Work task: Find all lines in the listing that include the word "computer", then copy them.
=-=-=-=-=
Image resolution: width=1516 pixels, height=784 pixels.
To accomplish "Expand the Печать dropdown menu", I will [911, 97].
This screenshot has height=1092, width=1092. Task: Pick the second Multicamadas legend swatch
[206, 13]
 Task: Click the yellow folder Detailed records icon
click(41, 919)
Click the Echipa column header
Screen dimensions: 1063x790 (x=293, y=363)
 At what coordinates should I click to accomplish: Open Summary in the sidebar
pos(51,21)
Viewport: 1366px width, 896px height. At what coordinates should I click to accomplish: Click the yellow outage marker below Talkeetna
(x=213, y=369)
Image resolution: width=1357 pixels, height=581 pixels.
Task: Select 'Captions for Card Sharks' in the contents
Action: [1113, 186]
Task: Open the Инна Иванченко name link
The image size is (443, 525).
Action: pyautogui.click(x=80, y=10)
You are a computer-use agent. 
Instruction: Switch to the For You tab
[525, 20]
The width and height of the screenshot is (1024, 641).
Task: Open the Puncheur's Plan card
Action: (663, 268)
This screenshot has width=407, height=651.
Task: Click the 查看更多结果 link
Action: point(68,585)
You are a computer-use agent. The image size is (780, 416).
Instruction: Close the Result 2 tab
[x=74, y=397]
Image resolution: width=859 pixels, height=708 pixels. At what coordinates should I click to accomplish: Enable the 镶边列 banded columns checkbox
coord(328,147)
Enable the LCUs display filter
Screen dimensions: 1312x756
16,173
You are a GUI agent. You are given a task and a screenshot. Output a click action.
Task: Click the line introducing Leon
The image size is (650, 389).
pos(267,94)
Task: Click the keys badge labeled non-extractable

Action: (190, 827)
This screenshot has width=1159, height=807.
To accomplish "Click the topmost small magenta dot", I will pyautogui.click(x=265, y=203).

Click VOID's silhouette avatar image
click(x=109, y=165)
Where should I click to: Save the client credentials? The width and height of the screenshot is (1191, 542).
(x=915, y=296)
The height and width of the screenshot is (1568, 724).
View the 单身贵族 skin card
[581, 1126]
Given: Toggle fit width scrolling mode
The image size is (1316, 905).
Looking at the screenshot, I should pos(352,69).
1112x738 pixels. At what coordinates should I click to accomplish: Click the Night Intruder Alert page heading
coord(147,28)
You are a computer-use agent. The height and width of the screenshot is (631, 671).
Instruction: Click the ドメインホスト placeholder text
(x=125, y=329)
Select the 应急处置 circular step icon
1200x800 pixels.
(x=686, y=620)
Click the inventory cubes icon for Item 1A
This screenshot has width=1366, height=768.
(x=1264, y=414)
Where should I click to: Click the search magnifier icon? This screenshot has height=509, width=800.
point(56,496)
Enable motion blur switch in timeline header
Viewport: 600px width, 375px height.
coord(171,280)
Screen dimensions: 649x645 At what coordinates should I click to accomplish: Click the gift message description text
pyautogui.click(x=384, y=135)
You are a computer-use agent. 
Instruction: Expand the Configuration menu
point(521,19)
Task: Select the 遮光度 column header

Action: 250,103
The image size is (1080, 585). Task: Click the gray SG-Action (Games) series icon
=-=-=-=-=
Exercise result:
You are a computer-use agent. 
You are a computer-use agent. The image size is (780, 416).
You are a computer-use agent. The height and width of the screenshot is (631, 671).
You are a computer-use agent. 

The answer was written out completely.